=== Dataset records ===

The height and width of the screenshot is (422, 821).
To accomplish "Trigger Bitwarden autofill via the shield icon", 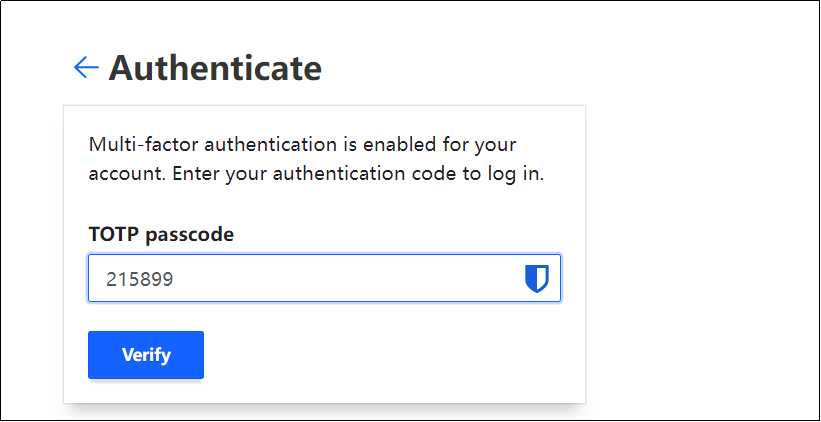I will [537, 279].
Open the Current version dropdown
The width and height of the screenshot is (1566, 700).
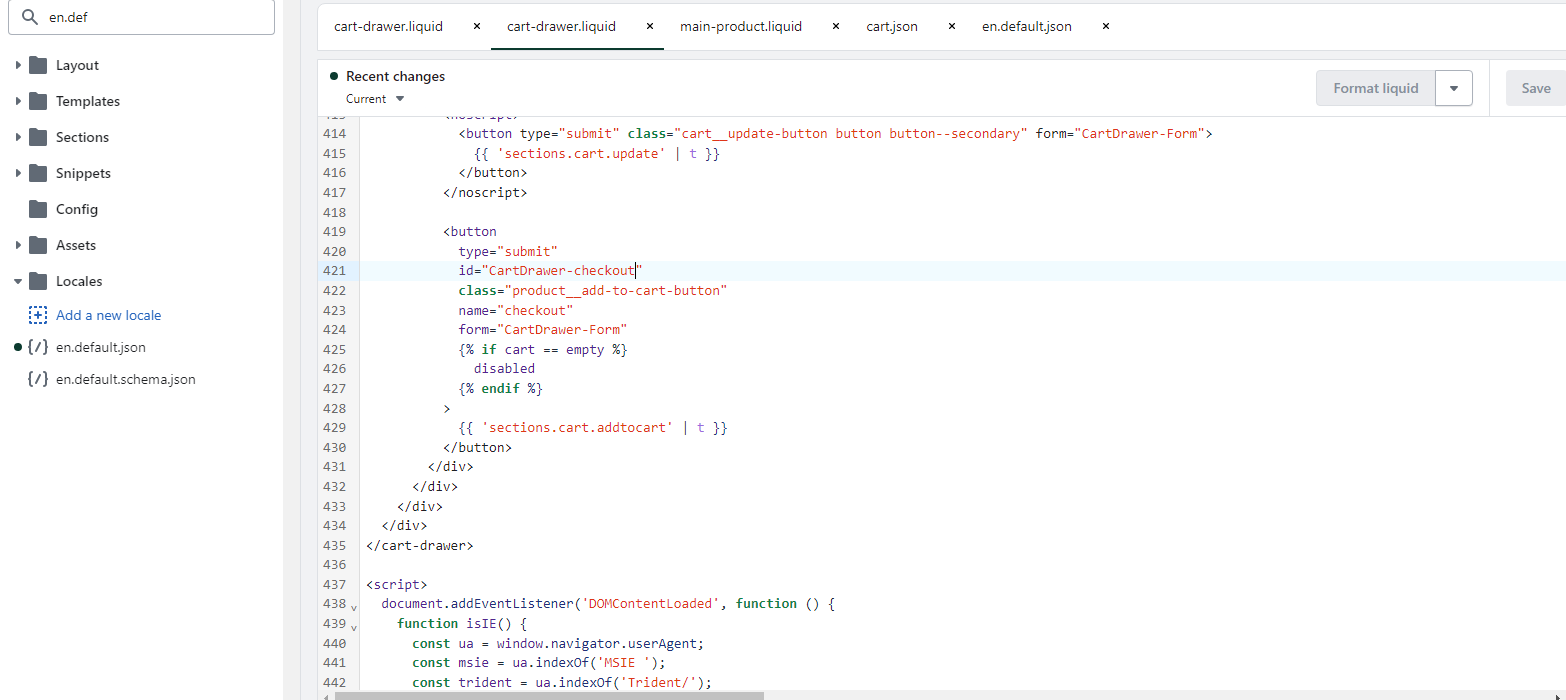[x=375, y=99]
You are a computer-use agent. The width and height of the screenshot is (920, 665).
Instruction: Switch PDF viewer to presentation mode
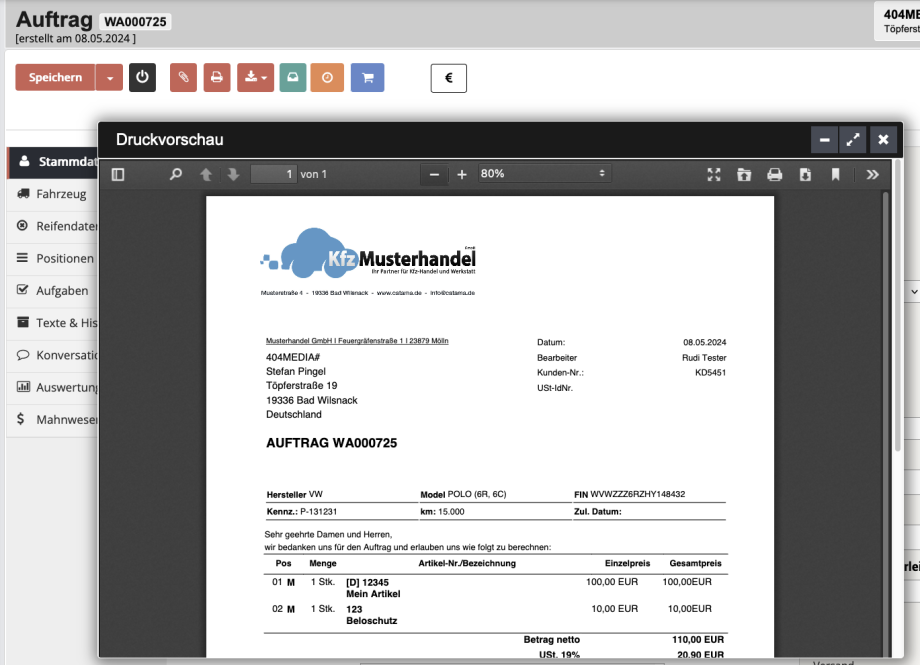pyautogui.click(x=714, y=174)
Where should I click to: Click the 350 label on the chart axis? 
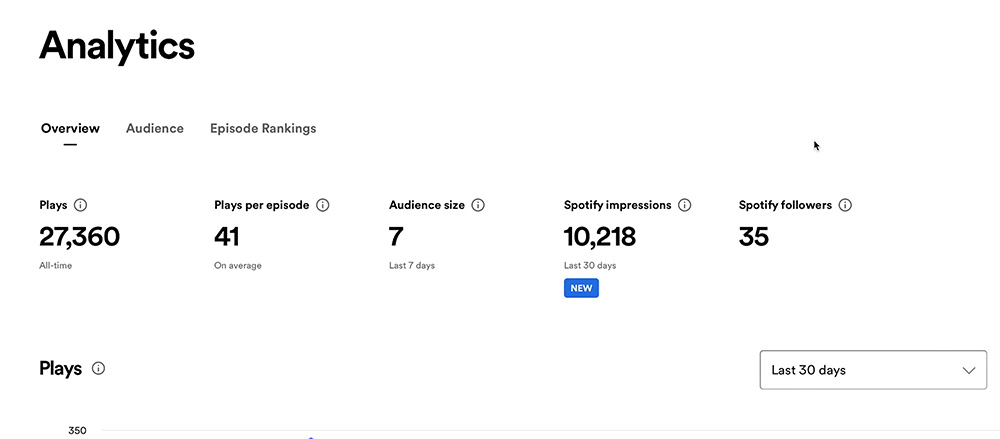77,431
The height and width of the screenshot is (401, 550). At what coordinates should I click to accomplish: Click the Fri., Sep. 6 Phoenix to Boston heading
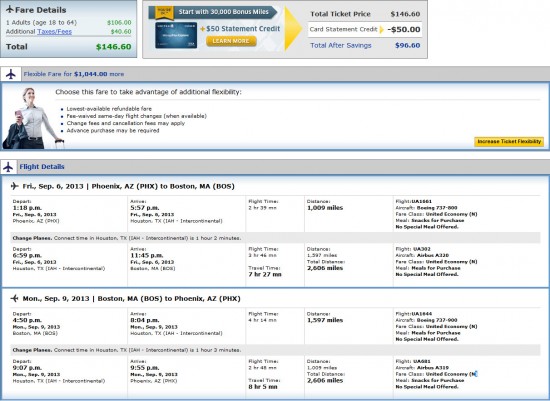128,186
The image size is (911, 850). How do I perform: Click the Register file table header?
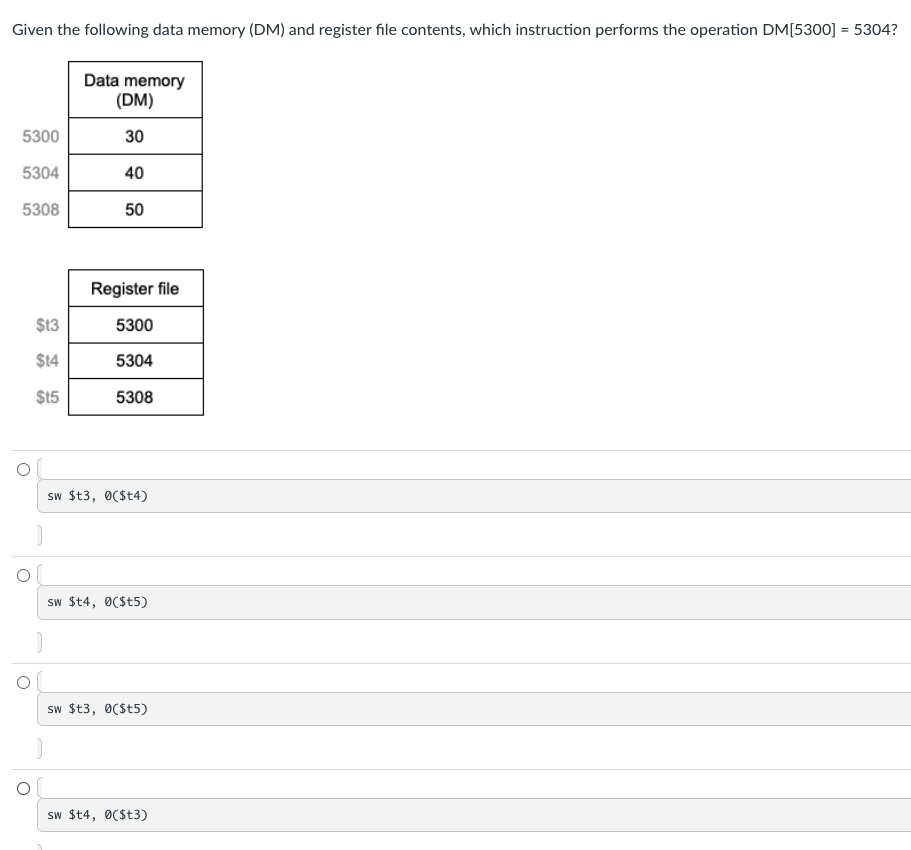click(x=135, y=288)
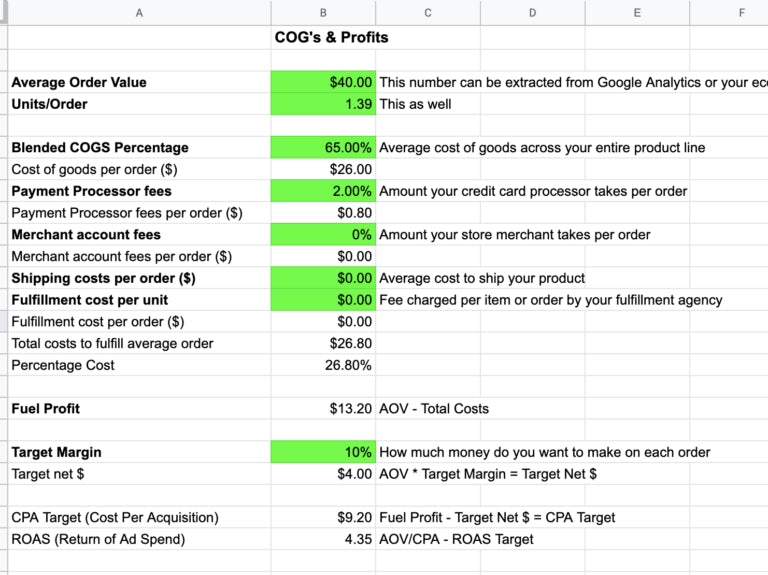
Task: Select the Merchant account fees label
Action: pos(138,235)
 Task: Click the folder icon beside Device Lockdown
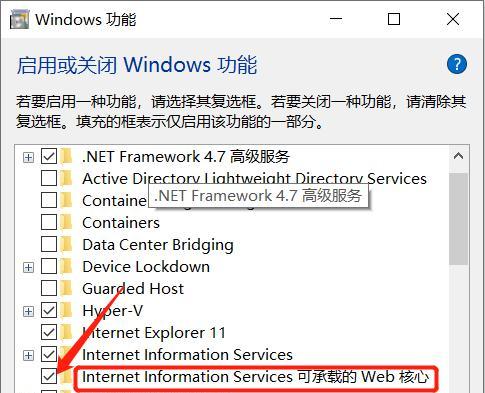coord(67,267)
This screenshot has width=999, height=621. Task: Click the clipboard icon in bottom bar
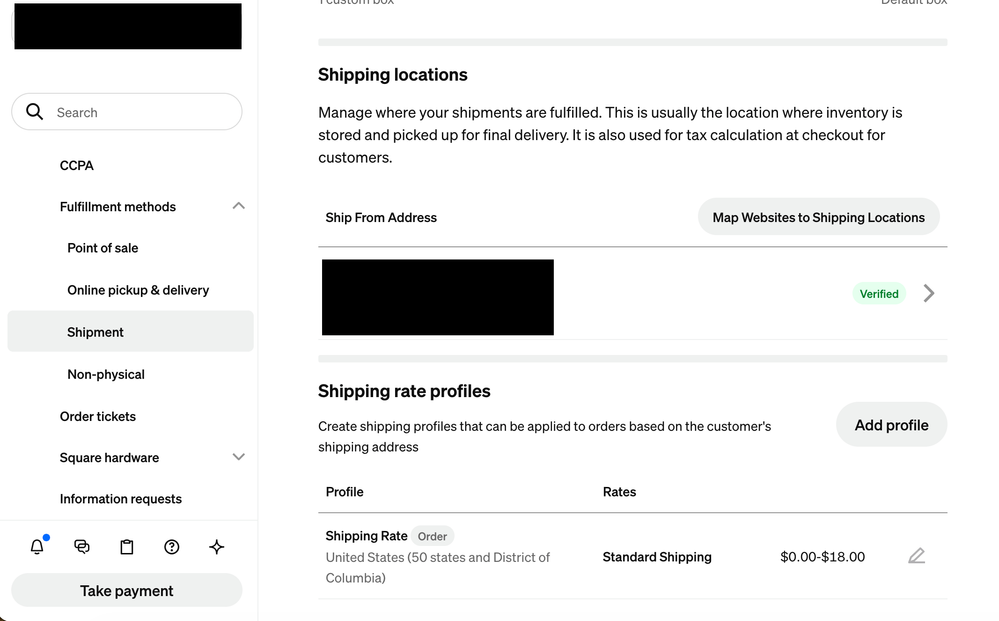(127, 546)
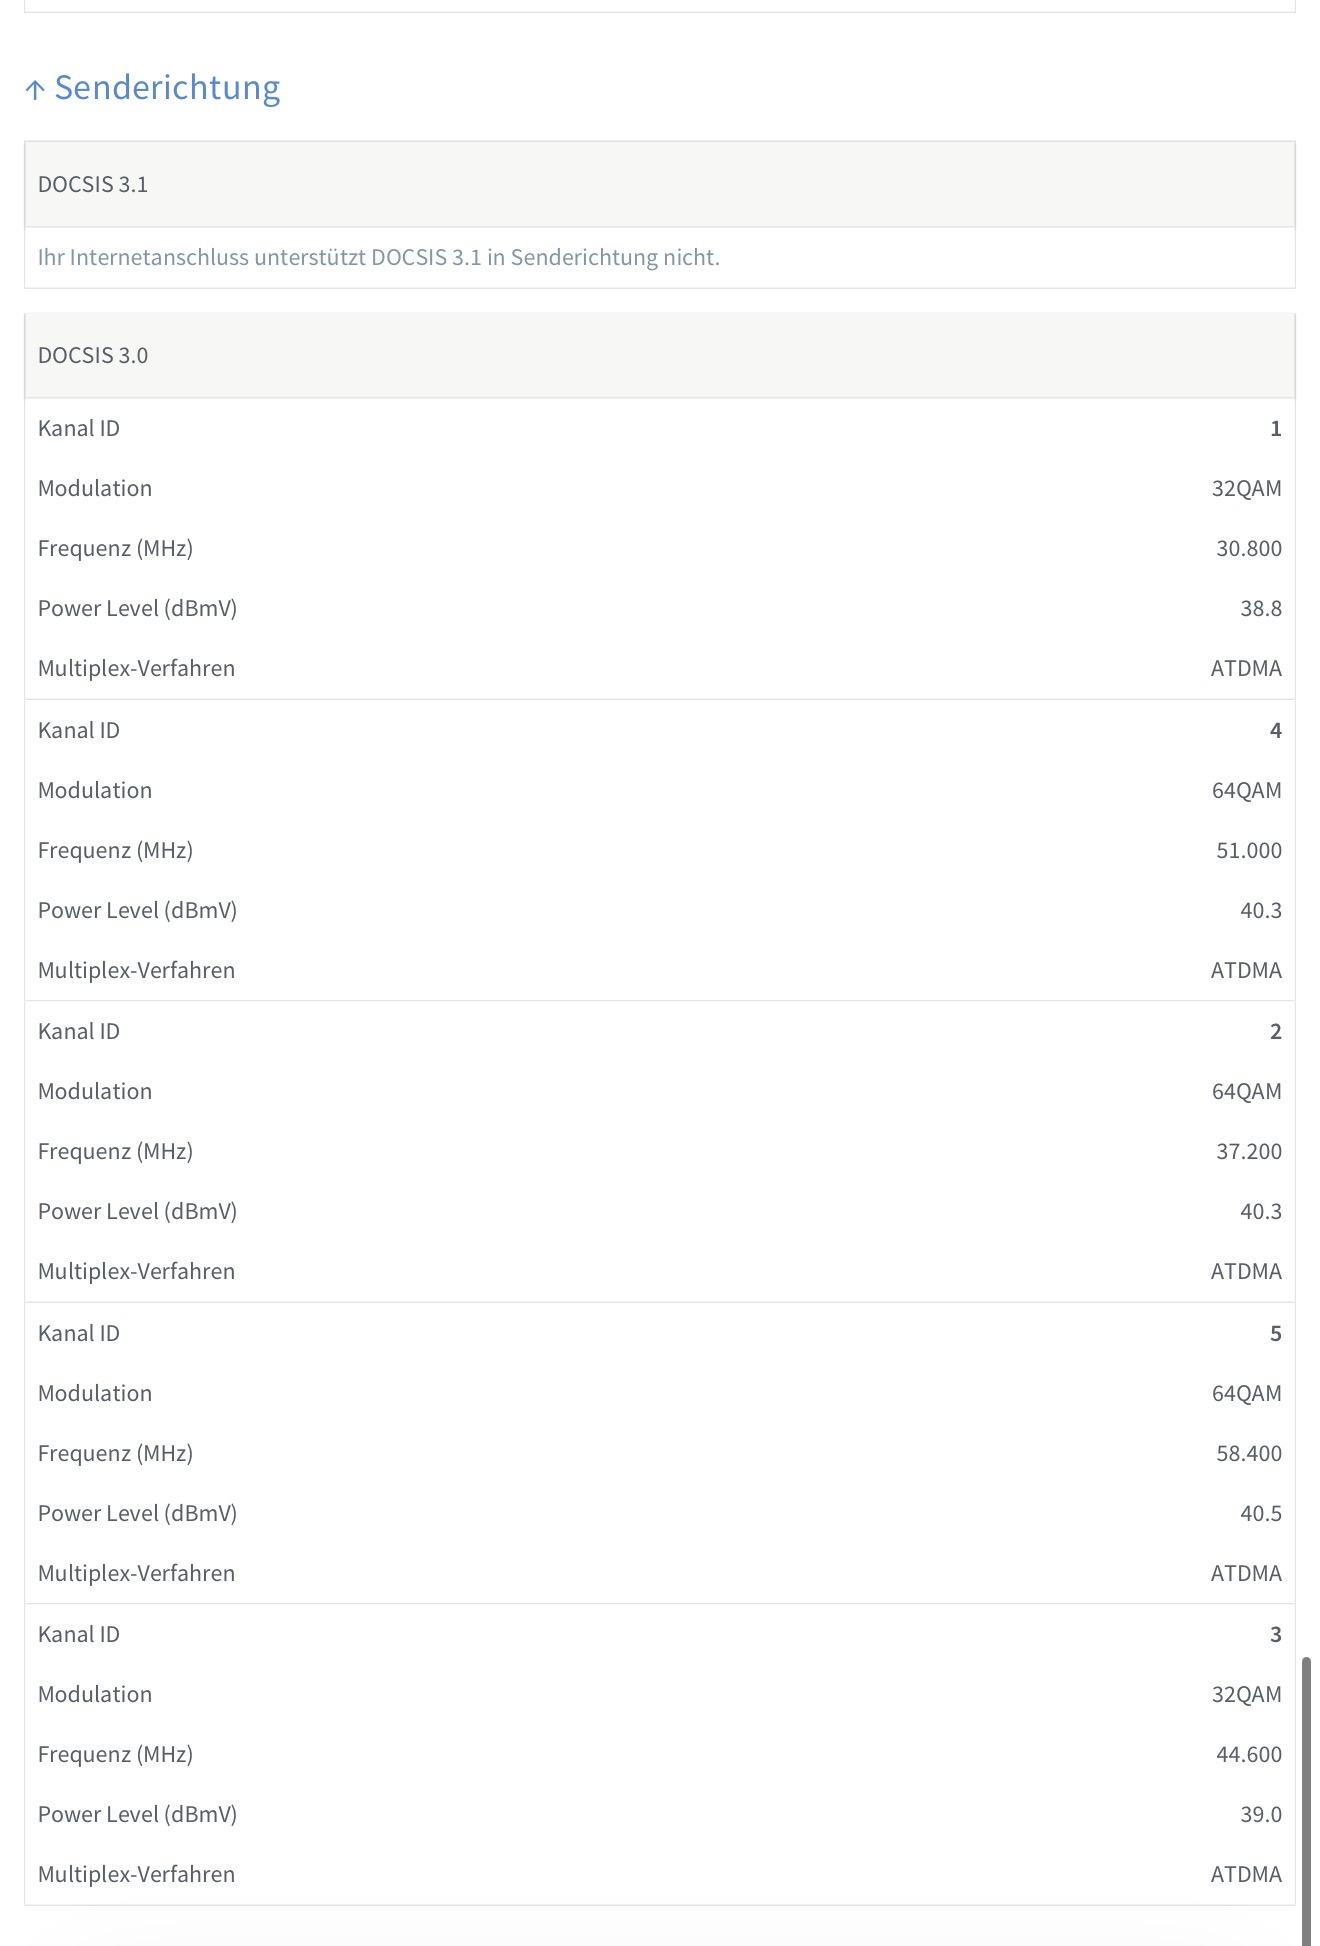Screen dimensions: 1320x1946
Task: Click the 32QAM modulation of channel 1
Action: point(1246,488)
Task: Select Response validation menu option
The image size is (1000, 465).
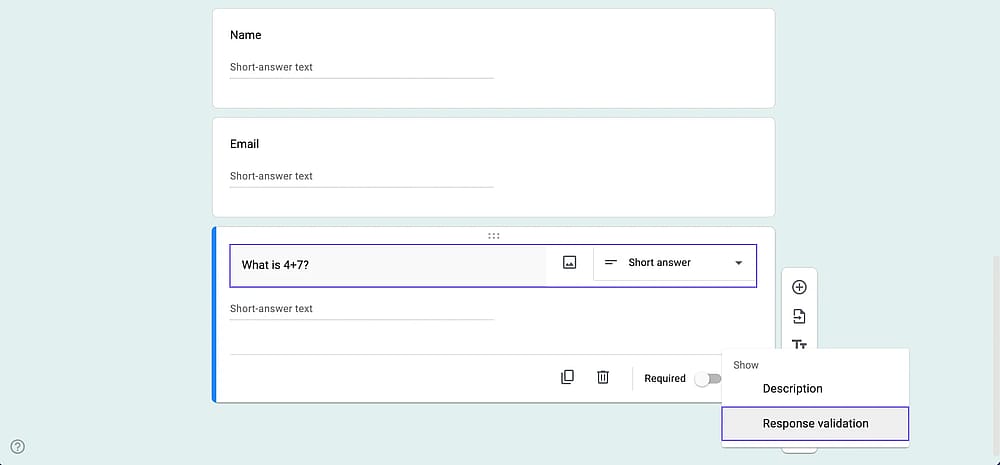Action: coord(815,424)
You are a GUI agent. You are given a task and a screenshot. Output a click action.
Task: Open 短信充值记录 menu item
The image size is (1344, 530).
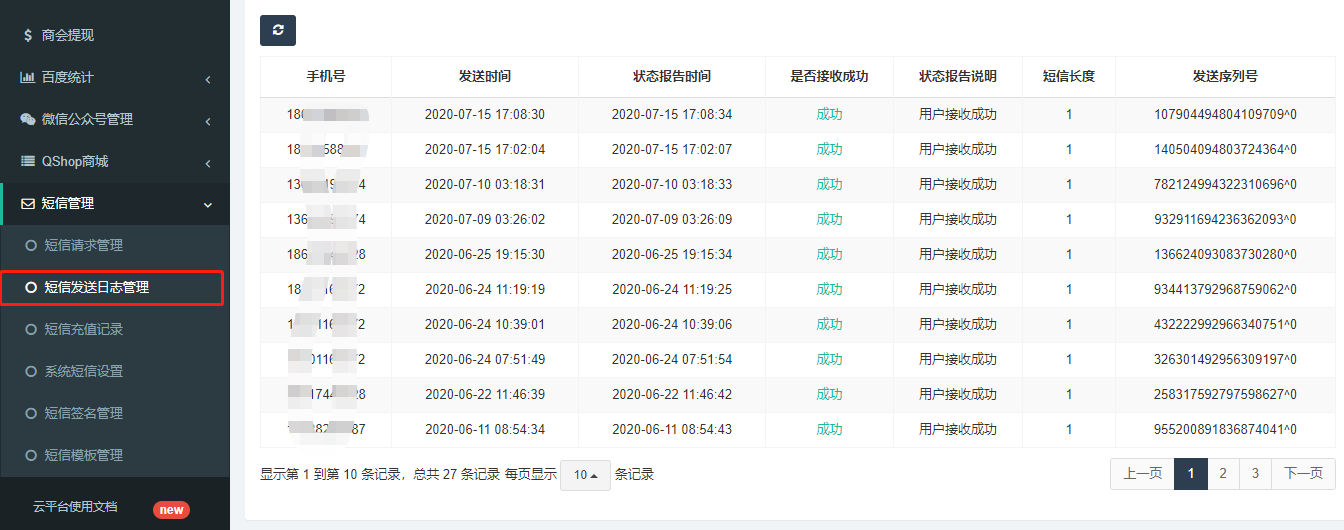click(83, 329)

===

-- The task --
Every line from the one that holds "Task: Click the folder" to the end of the listing should be output exactly, with pictures left out, please.

-- Solution for this task --
 Task: Click the folder icon beside Device Lockdown
coord(67,267)
This screenshot has width=999, height=621. Task: Click the clipboard icon in bottom bar
(127, 546)
Screen dimensions: 1320x1946
Task: Click the 32QAM modulation of channel 1
Action: point(1246,488)
Task: Select Response validation menu option
The image size is (1000, 465).
Action: coord(815,424)
You are a GUI agent. You are given a task and a screenshot. Output a click action.
Task: Open 短信充值记录 menu item
The image size is (1344, 530).
click(83, 329)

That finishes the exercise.